Not even 24 hours later, I peek at the incubator and see movement. There’s a tiny brown fluffy thing hopping around. I let out a screech.
“Yikes!!”
I take a photo with my phone and while up close, I notice a neat line of crack along another tiny egg. Someone is working his way out!
I call Meli. “Hey, they are hatching! What do I do?”
“Oh, cool Mom! They are okay for twenty-four hours. Then you’ll need to give them water and food.”
As I look back at the cracking egg, a little beak sticks out. Oh my!!
Now I have what seem like giant chickens in the backyard, checking on them each morning. These tiny ones are inside. I shake my head. “Geez!”
By the end of the day, before I go to bed, there are nine, yes nine of them hopping around the incubator.
The next day, my daughter’s friend brings quail food, and we determine to put water in a bottle cap. When I lift the incubator lid, one tiny fluff drifts to the floor. “Oh!” I catch it and pop it back in. Still hops around. The water? They seem to know what to do.
When we picked Meli up, at age two-weeks, she was a healthy content baby. We even had a lovely moment holding her close, eye-to-eye, talking to her. I kept saying, “We are your Mom and Dad, and we love you.” She met our gaze and looked from one to the other and then broke into a toothless newborn baby smile. I know from years of study the importance of bonding, first moments, warmth connection. I wonder what she seeks now. Kahil Gibran says
Your children are not your children. They are the sons and daughters of Life's longing for itself. They come through you but not from you, And though they are with you yet they belong not to you.…
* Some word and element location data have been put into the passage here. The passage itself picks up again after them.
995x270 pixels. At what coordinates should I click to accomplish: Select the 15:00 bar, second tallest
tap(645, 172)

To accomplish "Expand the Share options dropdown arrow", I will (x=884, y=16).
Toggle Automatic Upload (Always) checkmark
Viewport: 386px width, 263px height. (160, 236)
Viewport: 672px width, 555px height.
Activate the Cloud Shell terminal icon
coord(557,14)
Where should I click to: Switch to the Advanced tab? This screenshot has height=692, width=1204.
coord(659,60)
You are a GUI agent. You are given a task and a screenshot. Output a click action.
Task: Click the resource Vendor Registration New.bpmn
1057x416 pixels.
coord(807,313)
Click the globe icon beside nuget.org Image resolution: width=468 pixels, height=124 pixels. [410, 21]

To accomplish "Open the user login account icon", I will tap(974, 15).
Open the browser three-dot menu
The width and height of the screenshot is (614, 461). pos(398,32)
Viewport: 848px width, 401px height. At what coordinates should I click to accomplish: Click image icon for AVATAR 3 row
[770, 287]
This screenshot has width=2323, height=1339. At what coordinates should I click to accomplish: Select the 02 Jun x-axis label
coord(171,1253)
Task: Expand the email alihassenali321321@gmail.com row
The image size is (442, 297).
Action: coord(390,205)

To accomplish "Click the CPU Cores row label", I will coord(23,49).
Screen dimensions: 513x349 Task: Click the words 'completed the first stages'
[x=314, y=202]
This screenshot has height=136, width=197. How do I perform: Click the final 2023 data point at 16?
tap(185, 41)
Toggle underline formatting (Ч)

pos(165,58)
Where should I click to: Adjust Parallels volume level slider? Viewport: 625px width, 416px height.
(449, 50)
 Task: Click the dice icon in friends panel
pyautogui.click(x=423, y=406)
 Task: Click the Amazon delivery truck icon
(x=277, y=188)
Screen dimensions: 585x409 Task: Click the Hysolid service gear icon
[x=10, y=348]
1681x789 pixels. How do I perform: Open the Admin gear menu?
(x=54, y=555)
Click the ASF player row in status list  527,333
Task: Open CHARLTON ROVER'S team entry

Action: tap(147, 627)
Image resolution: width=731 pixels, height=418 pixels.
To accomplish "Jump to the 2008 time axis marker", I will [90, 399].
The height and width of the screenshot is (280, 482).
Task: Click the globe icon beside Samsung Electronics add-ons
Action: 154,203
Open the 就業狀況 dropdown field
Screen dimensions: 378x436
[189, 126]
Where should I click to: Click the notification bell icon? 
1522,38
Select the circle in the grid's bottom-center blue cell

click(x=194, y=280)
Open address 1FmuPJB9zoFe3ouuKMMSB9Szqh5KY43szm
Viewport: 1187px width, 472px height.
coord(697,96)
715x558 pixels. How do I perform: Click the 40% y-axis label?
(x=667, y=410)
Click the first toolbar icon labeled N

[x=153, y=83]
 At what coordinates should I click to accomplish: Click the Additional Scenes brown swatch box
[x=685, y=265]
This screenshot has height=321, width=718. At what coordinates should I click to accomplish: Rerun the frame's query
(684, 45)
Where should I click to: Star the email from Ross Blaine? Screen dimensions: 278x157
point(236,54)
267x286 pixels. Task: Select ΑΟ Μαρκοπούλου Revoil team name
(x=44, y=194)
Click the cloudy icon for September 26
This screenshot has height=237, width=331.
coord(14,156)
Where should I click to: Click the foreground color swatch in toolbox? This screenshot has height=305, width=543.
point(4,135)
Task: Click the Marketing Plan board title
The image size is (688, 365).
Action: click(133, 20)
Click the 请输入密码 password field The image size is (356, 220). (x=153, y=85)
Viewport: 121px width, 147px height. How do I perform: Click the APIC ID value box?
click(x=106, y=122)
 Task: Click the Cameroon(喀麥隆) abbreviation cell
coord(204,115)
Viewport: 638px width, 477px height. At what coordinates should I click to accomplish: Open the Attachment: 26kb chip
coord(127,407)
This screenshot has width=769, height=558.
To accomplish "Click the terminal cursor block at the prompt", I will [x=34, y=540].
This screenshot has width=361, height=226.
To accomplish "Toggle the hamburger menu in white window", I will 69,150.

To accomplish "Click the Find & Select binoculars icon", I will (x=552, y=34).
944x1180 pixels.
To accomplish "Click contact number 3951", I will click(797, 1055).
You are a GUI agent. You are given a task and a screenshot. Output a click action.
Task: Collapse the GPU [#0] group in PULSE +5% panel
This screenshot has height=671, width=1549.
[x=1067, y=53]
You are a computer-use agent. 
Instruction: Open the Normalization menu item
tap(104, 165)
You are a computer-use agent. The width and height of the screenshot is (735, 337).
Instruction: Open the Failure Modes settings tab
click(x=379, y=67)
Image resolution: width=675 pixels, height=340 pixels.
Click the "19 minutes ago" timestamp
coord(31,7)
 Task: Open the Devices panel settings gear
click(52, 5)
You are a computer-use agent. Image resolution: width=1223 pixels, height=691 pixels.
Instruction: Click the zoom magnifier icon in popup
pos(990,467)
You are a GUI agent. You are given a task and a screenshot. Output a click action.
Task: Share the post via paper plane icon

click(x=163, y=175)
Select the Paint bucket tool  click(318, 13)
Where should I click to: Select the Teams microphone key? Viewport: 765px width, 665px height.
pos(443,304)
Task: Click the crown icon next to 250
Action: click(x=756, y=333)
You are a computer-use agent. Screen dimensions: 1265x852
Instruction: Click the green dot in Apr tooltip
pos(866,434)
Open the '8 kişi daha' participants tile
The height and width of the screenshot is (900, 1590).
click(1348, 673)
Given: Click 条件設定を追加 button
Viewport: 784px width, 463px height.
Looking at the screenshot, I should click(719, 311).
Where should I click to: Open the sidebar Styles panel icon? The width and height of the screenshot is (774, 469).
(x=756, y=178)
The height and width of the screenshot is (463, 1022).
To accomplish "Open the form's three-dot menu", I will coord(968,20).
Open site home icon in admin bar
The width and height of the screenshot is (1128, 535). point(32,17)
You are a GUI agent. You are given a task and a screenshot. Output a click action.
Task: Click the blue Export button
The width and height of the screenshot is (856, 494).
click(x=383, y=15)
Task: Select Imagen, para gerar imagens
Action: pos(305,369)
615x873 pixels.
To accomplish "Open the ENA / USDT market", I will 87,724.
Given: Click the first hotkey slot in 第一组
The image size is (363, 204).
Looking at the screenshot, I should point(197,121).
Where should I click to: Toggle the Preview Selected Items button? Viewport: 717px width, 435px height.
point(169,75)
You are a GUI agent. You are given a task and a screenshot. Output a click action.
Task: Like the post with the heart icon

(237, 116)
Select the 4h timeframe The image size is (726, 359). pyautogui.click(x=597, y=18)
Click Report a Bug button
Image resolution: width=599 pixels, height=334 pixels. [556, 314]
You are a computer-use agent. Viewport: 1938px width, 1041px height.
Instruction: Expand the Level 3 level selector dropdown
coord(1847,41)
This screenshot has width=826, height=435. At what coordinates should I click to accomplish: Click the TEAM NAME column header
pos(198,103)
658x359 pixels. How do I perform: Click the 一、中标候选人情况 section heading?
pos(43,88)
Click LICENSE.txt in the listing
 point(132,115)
This is true of all children and especially clear of adoptees. Parenting is challenging. To give fully when they are small and helpless, to empower them to step up, and hope they can navigate. Yet they have their own destiny and mission in the world. I must be discerning—when to lean in, be supportive; when to lean out, have a healthy boundary; not lose balance by leaning in too far or out too far.
I am asking myself to “please remember that you are not just a mom an adult watching your grown daughter learn about life. She is teaching you a lot a well, by asking your help and showing her vulnerability in caring so much for chickens.”
Can I get it? Can I weave my way through to lean in and help while also creating a healthy boundary for myself. Once a mother always a mother. That is one of the most challenging roles on the spiritual path that I know. How easy and tempting to focus on her and what she is doing, forgetting to watch myself and what I am doing.
Finally she comes home and bursts through my front door to dash right over to the incubator full of her tiny fluffy balls. She opens the top and takes out a few into her hands, eyes gleaming.
There’s a flurry of checking them over, counting them, seeing there is enough water….
She looks over at me smiling.
“Thanks Mom!” she says.
I know I did more than watch eggs hatch.
Now she is the mother hen for these chickens little. Somehow this seems right. I welcome them, cracking out of their eggs. She takes over, loving them up and cooing over them.